— start of Recorded data —

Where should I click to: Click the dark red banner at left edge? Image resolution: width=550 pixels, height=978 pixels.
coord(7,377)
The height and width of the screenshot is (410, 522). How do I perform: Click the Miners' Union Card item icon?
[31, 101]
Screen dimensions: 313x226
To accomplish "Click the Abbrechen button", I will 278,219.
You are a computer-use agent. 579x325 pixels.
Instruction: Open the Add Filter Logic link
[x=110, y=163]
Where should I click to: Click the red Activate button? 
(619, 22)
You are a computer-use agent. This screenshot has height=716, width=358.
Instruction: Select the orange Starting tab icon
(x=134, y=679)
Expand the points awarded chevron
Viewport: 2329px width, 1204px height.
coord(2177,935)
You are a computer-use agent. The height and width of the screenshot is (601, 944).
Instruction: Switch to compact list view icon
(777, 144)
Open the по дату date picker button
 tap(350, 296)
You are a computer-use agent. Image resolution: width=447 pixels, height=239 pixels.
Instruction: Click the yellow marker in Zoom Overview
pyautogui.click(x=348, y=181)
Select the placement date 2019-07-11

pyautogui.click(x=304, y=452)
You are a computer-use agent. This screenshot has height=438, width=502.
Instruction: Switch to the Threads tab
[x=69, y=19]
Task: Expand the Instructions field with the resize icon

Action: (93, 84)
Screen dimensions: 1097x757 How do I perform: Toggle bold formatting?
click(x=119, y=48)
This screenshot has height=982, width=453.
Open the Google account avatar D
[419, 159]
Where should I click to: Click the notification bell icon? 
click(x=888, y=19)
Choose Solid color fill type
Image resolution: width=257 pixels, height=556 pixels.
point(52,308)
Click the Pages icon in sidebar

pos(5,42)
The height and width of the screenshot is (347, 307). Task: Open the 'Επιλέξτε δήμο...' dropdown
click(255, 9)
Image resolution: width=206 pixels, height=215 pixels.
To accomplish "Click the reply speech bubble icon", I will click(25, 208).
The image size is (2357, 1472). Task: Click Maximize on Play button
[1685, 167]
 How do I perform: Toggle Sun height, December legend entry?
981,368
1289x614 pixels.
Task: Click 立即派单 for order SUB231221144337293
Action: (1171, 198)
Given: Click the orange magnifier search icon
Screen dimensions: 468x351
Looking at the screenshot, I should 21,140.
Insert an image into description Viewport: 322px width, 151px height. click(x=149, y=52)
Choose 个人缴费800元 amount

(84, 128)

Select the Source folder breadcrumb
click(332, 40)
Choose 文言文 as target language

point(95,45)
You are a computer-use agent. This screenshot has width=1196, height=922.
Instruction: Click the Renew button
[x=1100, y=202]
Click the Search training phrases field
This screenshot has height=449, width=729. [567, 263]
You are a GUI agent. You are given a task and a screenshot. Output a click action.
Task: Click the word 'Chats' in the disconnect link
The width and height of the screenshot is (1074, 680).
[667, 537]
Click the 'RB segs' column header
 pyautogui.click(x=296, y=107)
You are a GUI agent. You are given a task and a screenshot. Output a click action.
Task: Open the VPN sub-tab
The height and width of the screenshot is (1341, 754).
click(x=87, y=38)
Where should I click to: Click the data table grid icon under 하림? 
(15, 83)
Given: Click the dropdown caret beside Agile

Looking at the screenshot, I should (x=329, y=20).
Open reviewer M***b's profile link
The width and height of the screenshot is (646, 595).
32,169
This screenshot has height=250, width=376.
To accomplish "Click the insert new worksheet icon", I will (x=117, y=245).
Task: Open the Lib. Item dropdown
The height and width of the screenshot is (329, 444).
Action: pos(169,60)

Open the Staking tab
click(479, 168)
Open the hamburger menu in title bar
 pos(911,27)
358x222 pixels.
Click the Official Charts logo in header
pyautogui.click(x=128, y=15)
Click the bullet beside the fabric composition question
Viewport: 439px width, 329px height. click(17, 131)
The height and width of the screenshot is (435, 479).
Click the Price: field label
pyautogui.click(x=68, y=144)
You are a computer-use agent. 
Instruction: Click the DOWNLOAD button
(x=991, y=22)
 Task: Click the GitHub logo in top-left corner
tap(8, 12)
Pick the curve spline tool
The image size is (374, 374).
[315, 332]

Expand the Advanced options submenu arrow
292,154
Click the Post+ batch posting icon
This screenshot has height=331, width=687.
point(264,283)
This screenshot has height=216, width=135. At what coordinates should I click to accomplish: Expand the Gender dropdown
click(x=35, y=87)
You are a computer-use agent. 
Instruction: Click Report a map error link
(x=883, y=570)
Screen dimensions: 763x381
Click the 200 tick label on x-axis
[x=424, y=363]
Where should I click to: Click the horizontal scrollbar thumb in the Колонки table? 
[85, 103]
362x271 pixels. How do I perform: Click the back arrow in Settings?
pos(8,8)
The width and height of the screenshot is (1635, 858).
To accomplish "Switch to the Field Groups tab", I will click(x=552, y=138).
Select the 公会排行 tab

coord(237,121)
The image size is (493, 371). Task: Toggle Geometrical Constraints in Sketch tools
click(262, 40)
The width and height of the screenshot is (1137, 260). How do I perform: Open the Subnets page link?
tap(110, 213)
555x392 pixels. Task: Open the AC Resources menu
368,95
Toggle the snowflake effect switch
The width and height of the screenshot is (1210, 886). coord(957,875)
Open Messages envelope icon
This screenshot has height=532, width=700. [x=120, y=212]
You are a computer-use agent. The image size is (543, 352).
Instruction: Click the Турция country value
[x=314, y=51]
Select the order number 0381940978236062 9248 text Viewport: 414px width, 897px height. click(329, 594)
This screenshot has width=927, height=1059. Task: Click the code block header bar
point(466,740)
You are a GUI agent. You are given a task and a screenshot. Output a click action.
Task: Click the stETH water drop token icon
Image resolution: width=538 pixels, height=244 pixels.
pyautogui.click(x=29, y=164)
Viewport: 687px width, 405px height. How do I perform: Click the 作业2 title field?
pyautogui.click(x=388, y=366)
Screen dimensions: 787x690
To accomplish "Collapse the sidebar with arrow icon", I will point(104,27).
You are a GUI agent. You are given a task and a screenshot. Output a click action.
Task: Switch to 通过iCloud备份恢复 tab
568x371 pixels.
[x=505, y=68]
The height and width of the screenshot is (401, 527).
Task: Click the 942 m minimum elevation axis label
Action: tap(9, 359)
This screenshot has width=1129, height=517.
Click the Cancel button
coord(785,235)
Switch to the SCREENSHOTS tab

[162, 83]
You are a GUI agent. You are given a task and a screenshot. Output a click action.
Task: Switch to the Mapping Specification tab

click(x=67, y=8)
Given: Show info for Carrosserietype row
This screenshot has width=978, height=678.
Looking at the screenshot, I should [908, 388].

— end of Recorded data —

■ Work to be completed ■
Print all of the material above again, word for word, with no changes.

■ Exercise output ■
Where should I click to: Click the dark red banner at left edge? Image resolution: width=550 pixels, height=978 pixels.
coord(7,377)
The height and width of the screenshot is (410, 522). How do I perform: Click the Miners' Union Card item icon?
[31, 101]
Screen dimensions: 313x226
To accomplish "Click the Abbrechen button", I will 278,219.
You are a computer-use agent. 579x325 pixels.
Instruction: Open the Add Filter Logic link
[x=110, y=163]
Where should I click to: Click the red Activate button? 
(619, 22)
You are a computer-use agent. This screenshot has height=716, width=358.
Instruction: Select the orange Starting tab icon
(x=134, y=679)
Expand the points awarded chevron
Viewport: 2329px width, 1204px height.
coord(2177,935)
You are a computer-use agent. The height and width of the screenshot is (601, 944).
Instruction: Switch to compact list view icon
(777, 144)
Open the по дату date picker button
 tap(350, 296)
You are a computer-use agent. Image resolution: width=447 pixels, height=239 pixels.
Instruction: Click the yellow marker in Zoom Overview
pyautogui.click(x=348, y=181)
Select the placement date 2019-07-11

pyautogui.click(x=304, y=452)
You are a computer-use agent. This screenshot has height=438, width=502.
Instruction: Switch to the Threads tab
[x=69, y=19]
Task: Expand the Instructions field with the resize icon

Action: (93, 84)
Screen dimensions: 1097x757 How do I perform: Toggle bold formatting?
click(x=119, y=48)
This screenshot has height=982, width=453.
Open the Google account avatar D
[419, 159]
Where should I click to: Click the notification bell icon? 
click(x=888, y=19)
Choose Solid color fill type
Image resolution: width=257 pixels, height=556 pixels.
point(52,308)
Click the Pages icon in sidebar

pos(5,42)
The height and width of the screenshot is (347, 307). Task: Open the 'Επιλέξτε δήμο...' dropdown
click(255, 9)
Image resolution: width=206 pixels, height=215 pixels.
To accomplish "Click the reply speech bubble icon", I will click(25, 208).
The image size is (2357, 1472). Task: Click Maximize on Play button
[1685, 167]
 How do I perform: Toggle Sun height, December legend entry?
981,368
1289x614 pixels.
Task: Click 立即派单 for order SUB231221144337293
Action: (1171, 198)
Given: Click the orange magnifier search icon
Screen dimensions: 468x351
Looking at the screenshot, I should 21,140.
Insert an image into description Viewport: 322px width, 151px height. click(x=149, y=52)
Choose 个人缴费800元 amount

(84, 128)

Select the Source folder breadcrumb
click(332, 40)
Choose 文言文 as target language

point(95,45)
You are a computer-use agent. This screenshot has width=1196, height=922.
Instruction: Click the Renew button
[x=1100, y=202]
Click the Search training phrases field
This screenshot has height=449, width=729. [567, 263]
You are a GUI agent. You are given a task and a screenshot. Output a click action.
Task: Click the word 'Chats' in the disconnect link
The width and height of the screenshot is (1074, 680).
[667, 537]
Click the 'RB segs' column header
 pyautogui.click(x=296, y=107)
You are a GUI agent. You are given a task and a screenshot. Output a click action.
Task: Open the VPN sub-tab
The height and width of the screenshot is (1341, 754).
click(x=87, y=38)
Where should I click to: Click the data table grid icon under 하림? 
(15, 83)
Given: Click the dropdown caret beside Agile

Looking at the screenshot, I should (x=329, y=20).
Open reviewer M***b's profile link
The width and height of the screenshot is (646, 595).
32,169
This screenshot has height=250, width=376.
To accomplish "Click the insert new worksheet icon", I will (x=117, y=245).
Task: Open the Lib. Item dropdown
The height and width of the screenshot is (329, 444).
Action: pos(169,60)

Open the Staking tab
click(479, 168)
Open the hamburger menu in title bar
 pos(911,27)
358x222 pixels.
Click the Official Charts logo in header
pyautogui.click(x=128, y=15)
Click the bullet beside the fabric composition question
Viewport: 439px width, 329px height. click(17, 131)
The height and width of the screenshot is (435, 479).
Click the Price: field label
pyautogui.click(x=68, y=144)
You are a computer-use agent. 
Instruction: Click the DOWNLOAD button
(x=991, y=22)
 Task: Click the GitHub logo in top-left corner
tap(8, 12)
Pick the curve spline tool
The image size is (374, 374).
[315, 332]

Expand the Advanced options submenu arrow
292,154
Click the Post+ batch posting icon
This screenshot has height=331, width=687.
point(264,283)
This screenshot has height=216, width=135. At what coordinates should I click to accomplish: Expand the Gender dropdown
click(x=35, y=87)
You are a computer-use agent. 
Instruction: Click Report a map error link
(x=883, y=570)
Screen dimensions: 763x381
Click the 200 tick label on x-axis
[x=424, y=363]
Where should I click to: Click the horizontal scrollbar thumb in the Колонки table? 
[85, 103]
362x271 pixels. How do I perform: Click the back arrow in Settings?
pos(8,8)
The width and height of the screenshot is (1635, 858).
To accomplish "Switch to the Field Groups tab", I will click(x=552, y=138).
Select the 公会排行 tab

coord(237,121)
The image size is (493, 371). Task: Toggle Geometrical Constraints in Sketch tools
click(262, 40)
The width and height of the screenshot is (1137, 260). How do I perform: Open the Subnets page link?
tap(110, 213)
555x392 pixels. Task: Open the AC Resources menu
368,95
Toggle the snowflake effect switch
The width and height of the screenshot is (1210, 886). coord(957,875)
Open Messages envelope icon
This screenshot has height=532, width=700. [x=120, y=212]
You are a computer-use agent. The image size is (543, 352).
Instruction: Click the Турция country value
[x=314, y=51]
Select the order number 0381940978236062 9248 text Viewport: 414px width, 897px height. click(329, 594)
This screenshot has width=927, height=1059. Task: Click the code block header bar
point(466,740)
You are a GUI agent. You are given a task and a screenshot. Output a click action.
Task: Click the stETH water drop token icon
Image resolution: width=538 pixels, height=244 pixels.
pyautogui.click(x=29, y=164)
Viewport: 687px width, 405px height. How do I perform: Click the 作业2 title field?
pyautogui.click(x=388, y=366)
Screen dimensions: 787x690
To accomplish "Collapse the sidebar with arrow icon", I will point(104,27).
You are a GUI agent. You are given a task and a screenshot. Output a click action.
Task: Switch to 通过iCloud备份恢复 tab
568x371 pixels.
[x=505, y=68]
The height and width of the screenshot is (401, 527).
Task: Click the 942 m minimum elevation axis label
Action: tap(9, 359)
This screenshot has width=1129, height=517.
Click the Cancel button
coord(785,235)
Switch to the SCREENSHOTS tab

[162, 83]
You are a GUI agent. You are given a task and a screenshot. Output a click action.
Task: Switch to the Mapping Specification tab

click(x=67, y=8)
Given: Show info for Carrosserietype row
This screenshot has width=978, height=678.
Looking at the screenshot, I should [908, 388].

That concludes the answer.